Буквально через несколько часов после того, как Франциск вернулся домой и воссоединился со своей матерью, он поспешил выразить благодарность Генриху за то, что тот не вторгся в его владения, пока Франциск находился в плену, и за те усилия, которые английский монарх приложил к его освобождению. В обращении к Генриху, которое было дословно записано и переведено Джоном Тейлором, доверенным лицом Уолси, Франциск благодарил своего «доброго английского брата», которому он, «второму после Бога, признателен за свою свободу»: «…отныне я обязан служить Вам всегда… И хотя между нами была война, я прекрасно осознаю, что это была не более чем формальность»42.
Наступил поворотный момент в политической карьере и личной жизни Генриха. Теперь все его помыслы были направлены на достижение более полного и всестороннего сближения с Францией – новая идея захватила его вопреки сложившимся культурным традициям. На этом фоне он не мог не заметить Анну, в которой, как в миниатюре, воплотилось все французское. Он не удостаивал ее вниманием раньше, и, если бы события международной политики не приняли столь драматический оборот, он, возможно, никогда бы не стал добиваться ее любви. Внезапно она предстала перед ним в новом свете – и он был сражен, как он выразился сам, «стрелой любви».
11. Генрих влюблен
Для решительного шага Генрих снова выбрал Прощеный вторник. Так же как и в начале ухаживаний за Мэри Болейн, он первым делом устроил турнир. На маскараде Зеленого замка его девиз звучал так: «Она ранила меня в самое сердце». На этот раз он появился на арене с эмблемой, изображавшей сердце, зажатое в тиски, в окружении языков пламени – очередной отголосок его романа с Мэри. Девиз, написанный по-французски, говорил сам за себя. В нем сквозила игривая откровенность и вместе с тем уклончивость: «Признайся в том, в чем я не смею» (фр. Declare je n’ose). На вечернем банкете, устроенном якобы в честь Екатерины, Генрих вызвался сам прислуживать королеве, а точнее, ее фрейлинам, среди которых была Анна. Первым запоминающимся событием дня стал турнир, на котором Фрэнсис Брайан лишился глаза. Вторым – банкет. Расставшись с одной из сестер Болейн, Генрих возжелал другую. Анна сразила его, распахнув перед ним двери восприятия[65]1.
Генриху было тридцать четыре года, Анне – около двадцати пяти, и оба они были в самом расцвете сил. Пожаловав высокие титулы Генри Фицрою, он выполнил то, что следовало сделать королю, дабы оправдать ожидания придворных и знати. Понимая, что Екатерина больше не может иметь детей, они нуждались в гарантиях стабильности, которые могло дать только появление наследника мужского пола.
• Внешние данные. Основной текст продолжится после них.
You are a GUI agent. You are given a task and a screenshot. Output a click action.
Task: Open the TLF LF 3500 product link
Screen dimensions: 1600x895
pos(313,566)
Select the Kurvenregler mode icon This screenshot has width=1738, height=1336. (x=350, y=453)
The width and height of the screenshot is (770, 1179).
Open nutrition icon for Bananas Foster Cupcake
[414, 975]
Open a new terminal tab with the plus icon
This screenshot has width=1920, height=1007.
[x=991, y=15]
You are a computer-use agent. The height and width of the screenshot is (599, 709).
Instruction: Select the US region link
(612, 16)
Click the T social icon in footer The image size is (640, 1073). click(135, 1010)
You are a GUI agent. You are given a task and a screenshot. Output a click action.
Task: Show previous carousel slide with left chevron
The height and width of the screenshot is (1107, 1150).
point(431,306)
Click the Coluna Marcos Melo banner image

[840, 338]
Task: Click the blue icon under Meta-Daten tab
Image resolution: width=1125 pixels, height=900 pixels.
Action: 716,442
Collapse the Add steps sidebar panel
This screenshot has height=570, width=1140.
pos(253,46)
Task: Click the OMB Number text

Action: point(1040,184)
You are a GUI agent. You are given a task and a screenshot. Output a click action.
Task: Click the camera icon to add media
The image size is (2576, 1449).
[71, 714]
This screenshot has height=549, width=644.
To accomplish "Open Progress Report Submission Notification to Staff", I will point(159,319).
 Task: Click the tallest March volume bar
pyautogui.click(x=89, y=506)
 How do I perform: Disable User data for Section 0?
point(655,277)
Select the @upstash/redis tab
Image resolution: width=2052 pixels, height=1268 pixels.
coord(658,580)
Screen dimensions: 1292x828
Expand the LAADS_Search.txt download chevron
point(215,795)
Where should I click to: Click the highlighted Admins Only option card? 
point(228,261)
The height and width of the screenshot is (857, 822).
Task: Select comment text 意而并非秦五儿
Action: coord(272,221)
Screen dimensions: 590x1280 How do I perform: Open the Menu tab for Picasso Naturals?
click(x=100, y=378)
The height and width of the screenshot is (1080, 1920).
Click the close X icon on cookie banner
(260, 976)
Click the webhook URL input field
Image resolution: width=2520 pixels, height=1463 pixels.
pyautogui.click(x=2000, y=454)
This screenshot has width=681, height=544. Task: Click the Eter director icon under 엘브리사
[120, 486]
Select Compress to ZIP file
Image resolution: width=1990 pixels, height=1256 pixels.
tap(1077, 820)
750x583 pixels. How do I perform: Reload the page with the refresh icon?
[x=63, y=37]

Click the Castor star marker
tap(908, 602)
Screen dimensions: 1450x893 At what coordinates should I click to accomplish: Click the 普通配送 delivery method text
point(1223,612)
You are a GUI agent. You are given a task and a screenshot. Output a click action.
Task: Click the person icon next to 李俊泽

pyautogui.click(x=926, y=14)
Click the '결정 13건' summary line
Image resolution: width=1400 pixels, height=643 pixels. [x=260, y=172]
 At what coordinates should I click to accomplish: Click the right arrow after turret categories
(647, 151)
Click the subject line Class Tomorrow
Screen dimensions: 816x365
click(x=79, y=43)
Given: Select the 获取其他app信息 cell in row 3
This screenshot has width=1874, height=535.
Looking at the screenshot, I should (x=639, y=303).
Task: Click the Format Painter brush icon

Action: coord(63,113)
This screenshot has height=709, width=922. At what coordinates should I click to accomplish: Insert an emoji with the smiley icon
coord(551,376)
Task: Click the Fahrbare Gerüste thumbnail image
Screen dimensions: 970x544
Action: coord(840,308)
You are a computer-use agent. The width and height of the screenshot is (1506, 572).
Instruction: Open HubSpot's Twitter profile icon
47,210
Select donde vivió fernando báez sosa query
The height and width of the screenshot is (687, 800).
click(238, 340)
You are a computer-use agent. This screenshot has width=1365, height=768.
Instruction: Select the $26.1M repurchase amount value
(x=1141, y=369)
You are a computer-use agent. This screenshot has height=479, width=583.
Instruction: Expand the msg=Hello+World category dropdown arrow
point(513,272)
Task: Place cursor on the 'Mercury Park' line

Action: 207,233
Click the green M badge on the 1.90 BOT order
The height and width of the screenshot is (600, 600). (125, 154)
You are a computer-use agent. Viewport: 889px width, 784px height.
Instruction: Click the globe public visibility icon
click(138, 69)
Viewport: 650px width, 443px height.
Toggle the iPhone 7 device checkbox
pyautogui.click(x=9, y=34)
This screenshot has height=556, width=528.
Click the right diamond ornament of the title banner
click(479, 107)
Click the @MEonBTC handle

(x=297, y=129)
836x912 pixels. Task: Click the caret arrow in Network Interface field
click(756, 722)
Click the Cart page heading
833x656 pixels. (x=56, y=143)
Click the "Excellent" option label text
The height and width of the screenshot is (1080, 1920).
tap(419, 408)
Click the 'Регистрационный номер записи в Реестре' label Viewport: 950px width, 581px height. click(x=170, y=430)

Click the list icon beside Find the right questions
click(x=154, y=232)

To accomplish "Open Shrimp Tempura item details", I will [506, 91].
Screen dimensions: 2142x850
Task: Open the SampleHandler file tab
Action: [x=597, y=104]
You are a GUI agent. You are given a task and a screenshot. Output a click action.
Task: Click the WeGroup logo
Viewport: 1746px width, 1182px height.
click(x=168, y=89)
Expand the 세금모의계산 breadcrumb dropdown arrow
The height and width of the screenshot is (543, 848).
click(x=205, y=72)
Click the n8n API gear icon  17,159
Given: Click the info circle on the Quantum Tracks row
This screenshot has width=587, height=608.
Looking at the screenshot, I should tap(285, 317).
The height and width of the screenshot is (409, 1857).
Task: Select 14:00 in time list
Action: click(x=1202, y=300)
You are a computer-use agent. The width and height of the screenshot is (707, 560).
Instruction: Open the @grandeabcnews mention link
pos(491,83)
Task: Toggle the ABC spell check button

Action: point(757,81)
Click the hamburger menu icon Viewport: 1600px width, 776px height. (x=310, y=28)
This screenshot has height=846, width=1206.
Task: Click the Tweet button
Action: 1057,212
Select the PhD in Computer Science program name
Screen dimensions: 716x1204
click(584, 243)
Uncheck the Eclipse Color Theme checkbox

Итак, с обязательствами было покончено, и на первый план вышли желания, среди которых главным было обладать Анной.
Поначалу он видел в ней не более чем очередную любовницу и не сомневался, что она не устоит перед его чарами и щедростью, как не устояла ее сестра. Сейчас, когда он был решительно настроен использовать Францию, чтобы наказать Карла, любовное приключение со страстной франкофилкой было бы как нельзя кстати. Пока он даже не помышлял о том, чтобы развестись с женой и жениться на Анне, однако всего через несколько месяцев его планы кардинально изменятся. Он увлекся ею так же, как до него Гарри Перси и Томас Уайетт. Она станет любовью всей его жизни, единственной женщиной, которая посмеет возражать ему, говорить, что он неправ, не боясь поплатиться за это. Быть может, именно поэтому он полюбил ее с такой страстью и так сильно, как никогда никого не любил. Он как будто начал жить заново.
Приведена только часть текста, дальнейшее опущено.